● **Text shown**:
— START —

Open Protocol for Resumable File Uploads

kvz · on Nov 22, 2018

Was just casually (well ok maybe it’s more compulsive than that) browsing HN and was pleasantly surprised to find tus on the front page. I’m one of the core contributors and happy to answer questions. Although it’s late here so it may take a few hours while I’m asleep :)

geekodour · on Nov 23, 2018

I have not looked into tus properly yet. but how does this compare with bittorrent seeding and can both be combined somehow?

kvz · on Nov 23, 2018

People ask that more yes, on the surface they have a lot in common. Both can be used to transmit huge files, both can chunk files up and only transmit remaining parts, and pick up and resume at a later point in time, and (in case of tus optionally with the Concat extension) send these chunks simultaneously.

Tus however works as a thin layer on top of HTTP, so it’s easy to drop into existing web sites/load balancers/auth proxies/firewalls. BitTorrent ports are often closed off on airports/hotels/corporate networks. But websites work. And if you can access a website, you will be able to upload files to it with tus.

Another difference is that tus assumes classic client/server roles. The client uploads to the server. Downloading is done via your regular http stack and not facilitated by tus. BitTorrent facilitates both uploading and downloading in single clients. It is more peer-to-peer and decentralized in nature, where tus clients typically upload to a central point (like: many video producers upload to Vimeo. Not very contrived as Vimeo adopted tus).

— END —

● **Direction**: Resume the discussion thread about the tus resumable upload protocol after its final sentence, in the same voice.

● **Source material**:
— START —

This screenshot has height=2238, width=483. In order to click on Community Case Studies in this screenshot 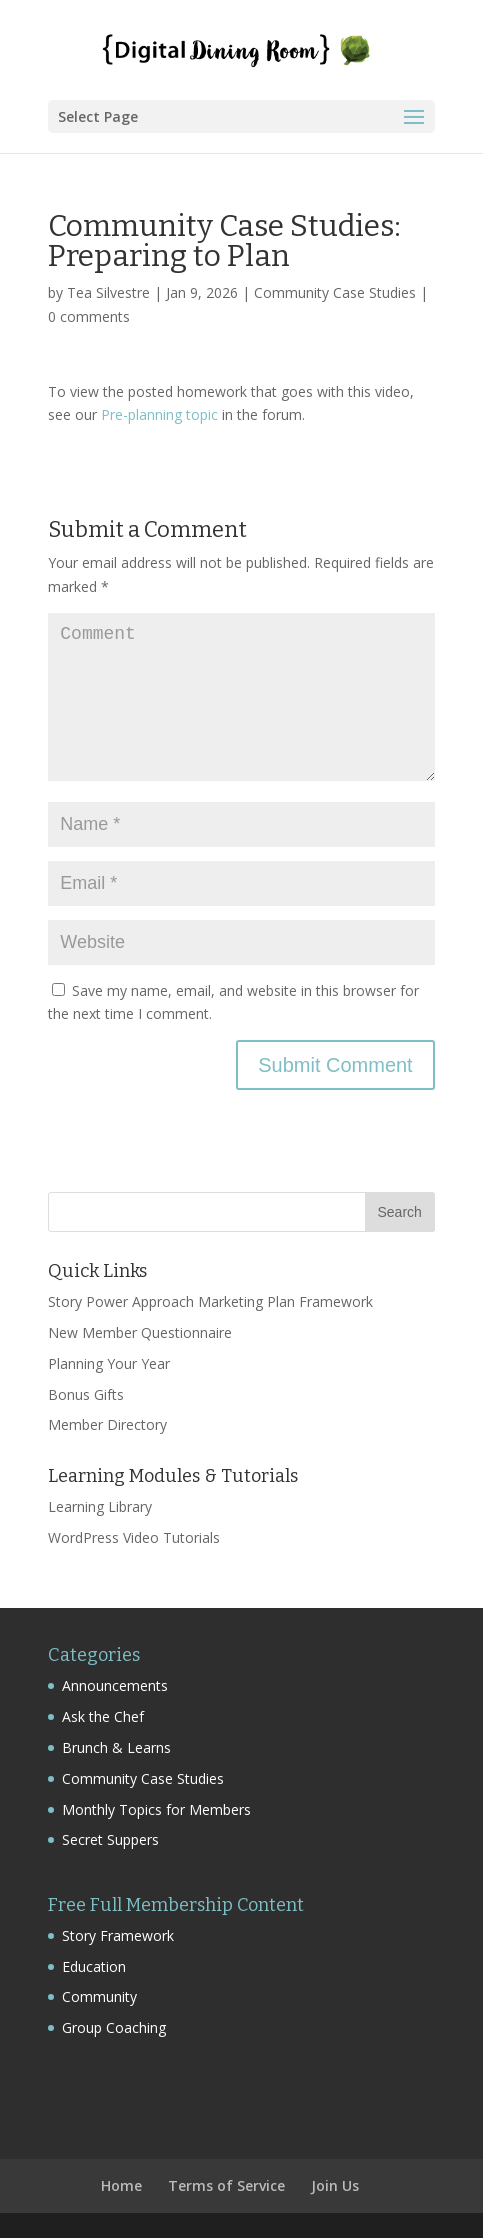, I will do `click(335, 292)`. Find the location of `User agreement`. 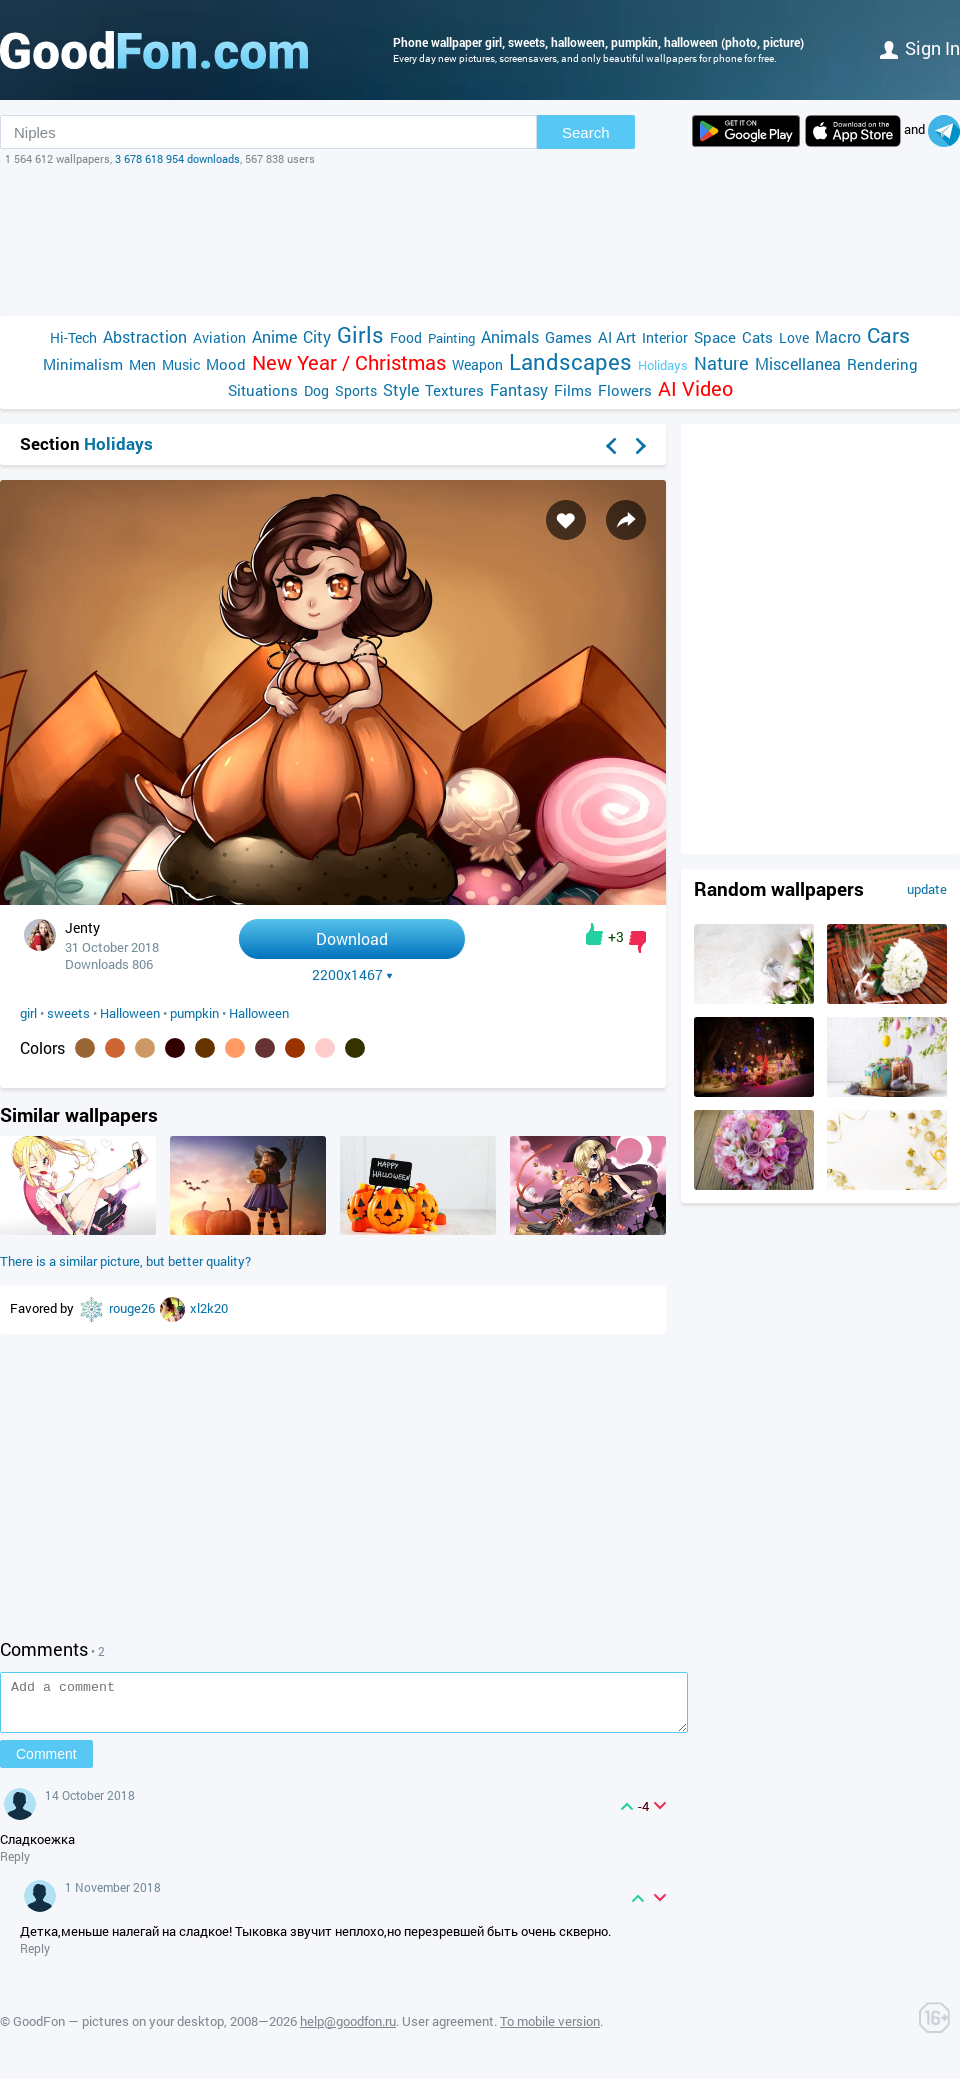

User agreement is located at coordinates (448, 2030).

— END —

● **Task answer**:
There are more differences (Discoverability, trackers, pull vs push, pulling from many peers at once) but the comment is getting very long so I hope this already helps a bit :)

Happy to dive deeper into this at request tho :)

chillaxtian · on Nov 22, 2018

S3 Multi-Part Upload API can be used to chunk an object into smaller parts, which can succeed or fail independently.

https://docs.aws.amazon.com/AmazonS3/latest/dev/mpuoverview....

kvz · on Nov 23, 2018

Yes that is very helpful. Our s3 storage backend for tusd uses it, and our https://uppy.io file uploader does too, usable directly from the browser (so you can choose to not use tus at all with it). S3 resumable uploads do come with a few limitations that make some people still choose tus tho:

* chunks need to be >5MB which can be problematic on flaky/poor connections (rural areas, tunnels, clubs/basements, people on the move switching connections all the time)

* your s3 bucket needs to allow write by the world, or you need to deploy signature authentication

* there’s an s3 vendor lock-in some might worry about

* not an open protocol, no chance of advancing it with the community

That said, that still leaves a large audience for direct s3 resumable uploads and I’m thankful aws offers it!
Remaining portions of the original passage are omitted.